If you’d like further hints, you can read Alexandre Linhares’ “A glimpse at the metaphysics of Bongard problems.” Linhares collaborated with, and built on the work of, Hofstadter and Foundalis. He also built on the work of Brian Cantwell Smith, whose talk I recommended above. Smith’s On the Origin of Objects develops an account similar to that I’ll explain in Meaningness. (Any decade now.)
This also connects closely—and not coincidentally!—with the work on active, task-directed machine vision in my Ph.D. thesis. It’s a model for how we use visual processing to individuate objects. More about that later, too, I hope!
- 1. In the first hard problem, in the left group, one circle passes through the center of the other one; on the right, neither passes through the center of the other. In the left group of the second one, the points are spaced equidistantly on the horizontal axis; in the right group, they are equidistant vertically.
- 2. It’s pp. 646-662.
- 3. It would be interesting to know how much influence GEB had on “How To Think”—either the original, abandoned, early-’90s project; or my blog post from three years ago. I’m reasonably certain I wasn’t conscious of any influence, but the book had a huge impact on me near the beginning of my engagement with AI.
- 4. I’ve mashed together some phrases from different parts of “How To Think” here, so you won’t find exactly this passage—or some of the other “quotes”—there.
- 5. On the left, the blob is a bit counterclockwise from the indentation; on the right, it’s clockwise.
- 6. Quoted from “How To Think.” Hofstadter and I both suggest that these heuristics are important and numerous, but it is a weakness in both our accounts that we don’t actually give good examples! He says this would be “very hard,” at least when attempting sufficient definiteness to program an AI system (p. 661). I’m somewhat more optimistic, at least about explaining them adequately for human use.
- 7. See GEB p. 661 on this.
- 8. I say “probably” because we don’t actually know how any sort of thinking works.
- 9. Science is, perhaps even more importantly, also problem choosing. Even less has been written about problem choosing than about problem formulating. I have good intentions to rectify that at some point.
- 10. p. 660; emphasis added.
- 11. All rationality is systematic, but not all systems are rational. Sharia, traditional Chinese medicine, and waterfall development methodology are all definitely systems, with elaborate rules and expert disputation over geeky details. Plausibly, these systems are not rational, however. A “rational” system is one that is “good” or “effective” according to some criterion. There are various theories of what the right criterion should be. From a meta-rational perspective, there is no best such criterion; different ones have different advantages.
- 12. By far the best work is the 2006 Ph.D. thesis of Harry Foundalis, supervised by Hofstadter. Foundalis also maintains the catalog of Bongard problems I linked earlier.
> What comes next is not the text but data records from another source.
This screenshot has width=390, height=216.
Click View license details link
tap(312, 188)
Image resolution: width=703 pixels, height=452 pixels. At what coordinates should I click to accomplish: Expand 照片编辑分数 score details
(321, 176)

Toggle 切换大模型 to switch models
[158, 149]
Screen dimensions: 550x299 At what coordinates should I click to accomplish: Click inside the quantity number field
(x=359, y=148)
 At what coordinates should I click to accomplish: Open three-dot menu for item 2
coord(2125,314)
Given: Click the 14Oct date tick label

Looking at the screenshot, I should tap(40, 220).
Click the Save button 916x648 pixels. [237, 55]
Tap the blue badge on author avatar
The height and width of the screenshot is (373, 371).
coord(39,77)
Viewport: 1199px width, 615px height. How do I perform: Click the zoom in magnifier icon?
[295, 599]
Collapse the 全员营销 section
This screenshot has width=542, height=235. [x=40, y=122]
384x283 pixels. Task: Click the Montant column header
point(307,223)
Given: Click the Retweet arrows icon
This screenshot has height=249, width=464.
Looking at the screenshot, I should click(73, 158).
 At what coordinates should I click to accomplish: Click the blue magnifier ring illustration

Interestingly, he stopped working on AI for several years because he was concerned about its ethical risks.
- 13. This is often described as the “Turing Test,” although Turing’s original version involved a person trying to pass as the opposite sex. This tells us quite a lot about Turing, but perhaps not so much about artificial intelligence.
- 14. GEB, pp. 661-2, lightly paraphrased.
- 15. The configurations on the left are stable, taken as depicting physical objects in gravity; the ones on the right would fall over.
- 16. Foundalis’ thesis provides various interesting examples. Generally, it’s considered that a proper Bongard problem depends only on “general” knowledge and intelligence; it’s not “fair” to test specifics such as understanding of Medieval musical instruments—although you could indeed build that into a Bongard-style problem, with photographs of lutes, gitterns, citoles, and racketts.
- 17. The problems on the left concern individual properties of objects; those on the right concern numbers of objects.
- 18. I’m talking Dzogchen here, covertly.
- 19. GEB, pp. 654-5.
- 20. This one is about the number of “groups” of white blobs. A black blob separates groups. On the left there are three groups; on the right, four.